* _ПРЕДОСТАВЛЕННЫЙ ТЕКСТ_:
—————
Блок А. А. - Белому Андрею, 1 августа 1903 г.

БЛОК - БЕЛОМУ

<1 августа 1903. Шахматово>1

Милый, дорогой Борис Николаевич.

Ваше последнее письмо прекрасно. Этим мне хотелось бы выразить Вам все многостороннее впечатление от него для того, чтобы приступить прямо к ответу.

Позвольте отвечать Вам не по порядку, а по мере встречи с излюбленным. И простите "интимности", если таковые встретятся.

Конечно, Вы "слишком рано встали над кручей"2. Весь стиль звездной плеяды Ваших писем и творений свидетельствует о "бодром" настроении умытого серебряной росой, стоящего в сырости окна, звенящего в стекла, надеющегося на пробуждение... Они спят, Вы знаете сами, спят даже "открыв рот", посвистывая носом. И я говорю об этом именно потому, что Вы знаете это, может быть, лучше меня. "Озлобленный вздох" в миллион раз лучше благодушного позевывания. Ей Богу, если они проснутся, у них только расстроятся желудки.

Это - рассуждение чисто "светское". Мне хотелось только начать с него, в виде "вступления". Но мне не выдержать его, и я перейду к "духовному".

Скорее всего, я не так выразился, когда писал Вам о скепсисе. Я хочу понимать его шире, не как филос<офскую> систему, не как житейскость.

Я думаю о скепсисе, который достоин содроганий. Его не надо "объезжать", но его и преодолевать рано. Что, если на нем строить?

Вечное призывание стоит меньшего, "ухода, забвения и начинания".
—————
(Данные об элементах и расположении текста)
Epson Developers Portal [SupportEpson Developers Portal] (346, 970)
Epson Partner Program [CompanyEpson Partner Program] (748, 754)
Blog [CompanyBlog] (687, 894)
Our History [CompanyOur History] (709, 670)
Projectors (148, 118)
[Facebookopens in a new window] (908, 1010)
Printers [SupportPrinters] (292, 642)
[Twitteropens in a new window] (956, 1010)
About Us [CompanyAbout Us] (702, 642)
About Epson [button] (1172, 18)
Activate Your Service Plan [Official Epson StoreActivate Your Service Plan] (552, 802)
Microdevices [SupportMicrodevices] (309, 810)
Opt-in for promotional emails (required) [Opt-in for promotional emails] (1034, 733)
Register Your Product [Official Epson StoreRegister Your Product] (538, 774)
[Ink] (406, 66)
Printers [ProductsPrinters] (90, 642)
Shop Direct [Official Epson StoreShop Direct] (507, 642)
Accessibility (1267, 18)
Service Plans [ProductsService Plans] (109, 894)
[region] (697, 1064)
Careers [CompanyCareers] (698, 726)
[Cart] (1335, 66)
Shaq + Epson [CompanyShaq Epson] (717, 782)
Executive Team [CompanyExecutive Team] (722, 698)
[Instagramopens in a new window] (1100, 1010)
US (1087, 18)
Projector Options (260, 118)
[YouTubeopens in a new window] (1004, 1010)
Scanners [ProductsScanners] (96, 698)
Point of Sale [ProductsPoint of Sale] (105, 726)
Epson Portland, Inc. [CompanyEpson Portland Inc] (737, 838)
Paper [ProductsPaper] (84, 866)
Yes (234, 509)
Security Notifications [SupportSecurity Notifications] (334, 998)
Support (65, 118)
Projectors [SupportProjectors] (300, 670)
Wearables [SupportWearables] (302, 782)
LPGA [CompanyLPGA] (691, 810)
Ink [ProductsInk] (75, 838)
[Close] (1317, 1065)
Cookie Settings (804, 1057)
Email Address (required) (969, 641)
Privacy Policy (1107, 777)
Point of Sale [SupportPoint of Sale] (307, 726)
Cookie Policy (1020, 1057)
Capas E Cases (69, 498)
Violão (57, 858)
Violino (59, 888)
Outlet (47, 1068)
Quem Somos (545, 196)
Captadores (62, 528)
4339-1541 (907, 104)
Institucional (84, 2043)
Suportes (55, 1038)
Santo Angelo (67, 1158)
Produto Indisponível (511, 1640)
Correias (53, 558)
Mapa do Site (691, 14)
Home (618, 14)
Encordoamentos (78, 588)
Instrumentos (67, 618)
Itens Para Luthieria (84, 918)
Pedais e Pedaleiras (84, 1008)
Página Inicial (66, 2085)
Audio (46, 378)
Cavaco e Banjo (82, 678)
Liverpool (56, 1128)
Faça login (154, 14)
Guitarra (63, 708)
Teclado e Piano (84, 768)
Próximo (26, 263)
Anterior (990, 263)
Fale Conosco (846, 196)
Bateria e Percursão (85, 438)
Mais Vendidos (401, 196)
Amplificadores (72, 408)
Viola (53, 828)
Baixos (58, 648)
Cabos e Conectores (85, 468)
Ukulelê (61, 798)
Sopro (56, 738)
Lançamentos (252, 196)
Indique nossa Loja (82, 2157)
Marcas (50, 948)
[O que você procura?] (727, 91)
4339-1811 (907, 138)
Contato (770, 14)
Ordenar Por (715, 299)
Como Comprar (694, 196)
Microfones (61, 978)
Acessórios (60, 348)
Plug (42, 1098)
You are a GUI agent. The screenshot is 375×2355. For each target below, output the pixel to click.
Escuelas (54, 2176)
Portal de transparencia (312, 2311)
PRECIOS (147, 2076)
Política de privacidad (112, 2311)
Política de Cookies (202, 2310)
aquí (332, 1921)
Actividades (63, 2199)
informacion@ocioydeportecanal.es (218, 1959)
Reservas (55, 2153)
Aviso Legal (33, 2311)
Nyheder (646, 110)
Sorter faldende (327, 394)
—————
* _ВАША ЗАДАЧА_:
Перепишите письмо Блока Белому полностью, ничего в нем не меняя. Записи здесь никакой роли не играют.

* _ВЫПОЛНЕННОЕ ЗАДАНИЕ_:
Блок А. А. - Белому Андрею, 1 августа 1903 г.

БЛОК - БЕЛОМУ

<1 августа 1903. Шахматово>1

Милый, дорогой Борис Николаевич.

Ваше последнее письмо прекрасно. Этим мне хотелось бы выразить Вам все многостороннее впечатление от него для того, чтобы приступить прямо к ответу.

Позвольте отвечать Вам не по порядку, а по мере встречи с излюбленным. И простите "интимности", если таковые встретятся.

Конечно, Вы "слишком рано встали над кручей"2. Весь стиль звездной плеяды Ваших писем и творений свидетельствует о "бодром" настроении умытого серебряной росой, стоящего в сырости окна, звенящего в стекла, надеющегося на пробуждение... Они спят, Вы знаете сами, спят даже "открыв рот", посвистывая носом. И я говорю об этом именно потому, что Вы знаете это, может быть, лучше меня. "Озлобленный вздох" в миллион раз лучше благодушного позевывания. Ей Богу, если они проснутся, у них только расстроятся желудки.

Это - рассуждение чисто "светское". Мне хотелось только начать с него, в виде "вступления". Но мне не выдержать его, и я перейду к "духовному".

Скорее всего, я не так выразился, когда писал Вам о скепсисе. Я хочу понимать его шире, не как филос<офскую> систему, не как житейскость.

Я думаю о скепсисе, который достоин содроганий. Его не надо "объезжать", но его и преодолевать рано. Что, если на нем строить?

Вечное призывание стоит меньшего, "ухода, забвения и начинания".